Nous sommes partis pêcher sous la glace. Il fallait avoir l’âme chevillée au corps mais à l’époque, j’y croyais encore dur comme fer. Un vent d’est avait taillé le monde à coup de serpe et ce pendant trois jours pour nous laisser finalement sur une planète inconnue et nettement inhospitalière. L’idée d’aller sortir du lac des petits machins frétillants aux reflets arc en ciel ne paraissait pas si stupide, finalement. Quand je me suis levé pour titiller le poêle et faire du café, le thermomètre affichait – 30 et quand j’ai enfilé mes bottes les chiens qui n’avaient pas encore bronchés, ont hésités avant d’aller en s’étirant renifler l’air glacial, à travers la porte.
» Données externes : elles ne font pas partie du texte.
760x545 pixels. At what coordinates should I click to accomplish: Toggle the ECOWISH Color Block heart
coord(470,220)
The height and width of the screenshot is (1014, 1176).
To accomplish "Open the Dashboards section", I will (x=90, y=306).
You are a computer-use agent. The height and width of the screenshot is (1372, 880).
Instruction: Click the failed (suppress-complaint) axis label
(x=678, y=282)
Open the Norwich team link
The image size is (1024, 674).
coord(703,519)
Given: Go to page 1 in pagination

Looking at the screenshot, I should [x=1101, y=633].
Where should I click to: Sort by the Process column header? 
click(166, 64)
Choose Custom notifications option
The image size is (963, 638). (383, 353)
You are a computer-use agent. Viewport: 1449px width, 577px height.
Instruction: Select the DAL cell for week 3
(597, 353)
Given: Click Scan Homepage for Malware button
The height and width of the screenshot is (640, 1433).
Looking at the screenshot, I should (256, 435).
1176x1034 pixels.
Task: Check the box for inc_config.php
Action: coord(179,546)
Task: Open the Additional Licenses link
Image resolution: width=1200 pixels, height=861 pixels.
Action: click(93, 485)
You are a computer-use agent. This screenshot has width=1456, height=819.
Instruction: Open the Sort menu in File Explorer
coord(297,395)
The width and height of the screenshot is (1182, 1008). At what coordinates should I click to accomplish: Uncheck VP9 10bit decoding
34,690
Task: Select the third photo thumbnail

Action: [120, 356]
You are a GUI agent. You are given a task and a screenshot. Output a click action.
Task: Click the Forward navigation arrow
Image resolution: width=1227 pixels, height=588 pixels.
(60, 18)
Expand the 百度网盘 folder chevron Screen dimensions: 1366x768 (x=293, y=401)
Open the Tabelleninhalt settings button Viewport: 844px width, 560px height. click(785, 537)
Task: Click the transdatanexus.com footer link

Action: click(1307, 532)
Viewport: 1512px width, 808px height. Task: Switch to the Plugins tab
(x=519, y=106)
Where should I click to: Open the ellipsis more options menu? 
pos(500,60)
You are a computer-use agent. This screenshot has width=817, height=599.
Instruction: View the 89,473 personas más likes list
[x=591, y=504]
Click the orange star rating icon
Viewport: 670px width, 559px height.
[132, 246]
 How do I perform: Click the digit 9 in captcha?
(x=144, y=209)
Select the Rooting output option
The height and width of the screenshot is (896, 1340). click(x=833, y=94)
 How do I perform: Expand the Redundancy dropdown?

Quand j’ai ouvert, ils se sont précipité pour relever les traces fraiches de ratons laveurs et pisser finalement sur leurs souches favorites à la lisière du bois. Je me suis habillé, chaudement, pendant que passait le café. Je savais que Bob n’allait pas tarder et qu’il serait parti, dans le noir, sur la pointe des pieds et le ventre vide pour ne pas réveiller sa femme, alors j’ai mis à frire quelques tranches de bacon et du pain à tiédir sur le dessus du poêle.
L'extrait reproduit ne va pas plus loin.